The Iron Oxidation and Hydrolysis Chemistry of Escherichia coli Bacterioferritin

Abstract

Bacterioferritins are members of a class of spherical shell-like iron storage proteins that catalyze the oxidation and hydrolysis of iron at specific sites inside the protein shell, resulting in formation of a mineral core of hydrated ferric oxide within the protein cavity. Electrode oximetry/pH stat was used to study iron oxidation and hydrolysis chemistry in E. coli bacterioferritin. Consistent with previous UV−visible absorbance measurements, three distinct kinetic phases were detected, and the stoichiometric equations corresponding to each have been determined. The rapid phase 1 reaction corresponds to pairwise binding of 2 Fe²⁺ ions at a dinuclear site, called the ferroxidase site, located within each of the 24 subunits, viz., 2Fe²⁺ + P^Z → [Fe₂−P]^Z + 4H⁺, where P^Z is the apoprotein of net charge Z and [Fe₂−P]^Z represents a diferrous ferroxidase complex. The slower phase 2 reaction corresponds to the oxidation of this complex by molecular oxygen according to the net equation: [Fe₂−P]^Z + ¹/₂O₂ → [Fe₂O−P]^Z where [Fe₂O−P]^Z represents an oxidized diferric ferroxidase complex, probably a μ-oxo-bridged species as suggested by UV−visible and EPR spectrometric titration data.
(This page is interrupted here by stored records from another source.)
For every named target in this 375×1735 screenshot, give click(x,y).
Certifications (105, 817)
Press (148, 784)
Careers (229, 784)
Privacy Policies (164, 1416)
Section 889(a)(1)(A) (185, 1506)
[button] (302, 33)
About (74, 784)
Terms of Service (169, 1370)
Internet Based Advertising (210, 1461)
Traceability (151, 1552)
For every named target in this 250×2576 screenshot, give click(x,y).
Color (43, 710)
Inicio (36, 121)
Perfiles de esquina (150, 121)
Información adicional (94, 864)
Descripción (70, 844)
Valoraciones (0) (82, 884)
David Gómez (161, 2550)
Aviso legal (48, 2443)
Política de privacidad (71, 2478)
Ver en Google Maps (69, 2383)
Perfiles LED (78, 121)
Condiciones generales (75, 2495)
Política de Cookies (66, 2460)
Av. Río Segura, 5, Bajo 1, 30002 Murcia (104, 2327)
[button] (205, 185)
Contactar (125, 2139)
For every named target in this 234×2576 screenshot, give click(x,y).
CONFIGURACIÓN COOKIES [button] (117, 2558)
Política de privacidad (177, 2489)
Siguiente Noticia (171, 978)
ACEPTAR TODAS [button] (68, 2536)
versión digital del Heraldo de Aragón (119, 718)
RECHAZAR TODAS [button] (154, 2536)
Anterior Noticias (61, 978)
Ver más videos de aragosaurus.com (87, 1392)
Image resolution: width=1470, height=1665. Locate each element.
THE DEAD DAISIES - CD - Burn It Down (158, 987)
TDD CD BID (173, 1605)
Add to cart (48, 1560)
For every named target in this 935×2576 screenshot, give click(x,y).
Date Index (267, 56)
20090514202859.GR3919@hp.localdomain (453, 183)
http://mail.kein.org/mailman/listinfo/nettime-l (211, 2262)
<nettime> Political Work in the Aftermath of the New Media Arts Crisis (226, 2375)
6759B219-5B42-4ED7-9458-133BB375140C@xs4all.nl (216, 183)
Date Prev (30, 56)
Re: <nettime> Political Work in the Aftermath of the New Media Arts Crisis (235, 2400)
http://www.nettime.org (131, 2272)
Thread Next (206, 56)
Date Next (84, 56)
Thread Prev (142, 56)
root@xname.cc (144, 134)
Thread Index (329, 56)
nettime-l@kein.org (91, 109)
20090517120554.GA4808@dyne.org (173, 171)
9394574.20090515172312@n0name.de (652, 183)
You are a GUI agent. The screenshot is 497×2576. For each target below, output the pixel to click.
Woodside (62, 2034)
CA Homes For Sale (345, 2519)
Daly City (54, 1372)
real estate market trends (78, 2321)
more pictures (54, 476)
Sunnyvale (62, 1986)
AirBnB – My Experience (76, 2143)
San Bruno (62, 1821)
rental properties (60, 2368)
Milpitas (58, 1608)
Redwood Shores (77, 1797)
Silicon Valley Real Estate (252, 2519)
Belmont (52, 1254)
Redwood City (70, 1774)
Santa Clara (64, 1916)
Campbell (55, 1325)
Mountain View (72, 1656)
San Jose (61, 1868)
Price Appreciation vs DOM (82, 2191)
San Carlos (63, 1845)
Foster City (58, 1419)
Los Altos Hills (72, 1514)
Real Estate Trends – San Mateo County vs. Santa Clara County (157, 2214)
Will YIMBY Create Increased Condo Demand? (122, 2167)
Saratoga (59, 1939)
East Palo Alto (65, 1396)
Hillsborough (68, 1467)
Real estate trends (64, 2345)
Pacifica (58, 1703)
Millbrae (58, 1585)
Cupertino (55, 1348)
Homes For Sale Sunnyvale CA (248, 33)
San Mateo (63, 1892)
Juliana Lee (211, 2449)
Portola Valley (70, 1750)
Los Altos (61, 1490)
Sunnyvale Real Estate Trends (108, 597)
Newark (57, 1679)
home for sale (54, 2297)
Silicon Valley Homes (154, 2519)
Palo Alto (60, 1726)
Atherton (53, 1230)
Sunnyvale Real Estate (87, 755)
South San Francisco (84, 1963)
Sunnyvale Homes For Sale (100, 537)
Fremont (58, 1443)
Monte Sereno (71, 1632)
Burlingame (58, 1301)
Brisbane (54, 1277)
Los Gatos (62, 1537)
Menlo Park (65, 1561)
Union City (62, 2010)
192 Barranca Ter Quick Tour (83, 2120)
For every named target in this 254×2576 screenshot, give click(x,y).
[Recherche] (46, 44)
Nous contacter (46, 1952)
The third phase corresponds to mineral core formation according to the net reaction: 4Fe²⁺ + O₂ + 6H₂O → 4FeO(OH)_(core) + 8H⁺. Iron oxidation is inhibited by the presence of Zn²⁺ ions. The patterns of phase 2 and phase 3 inhibition are different, though inhibition of both phases is complete at 48 Zn²⁺per 24mer, i.e., 2 Zn²⁺ per ferroxidase center.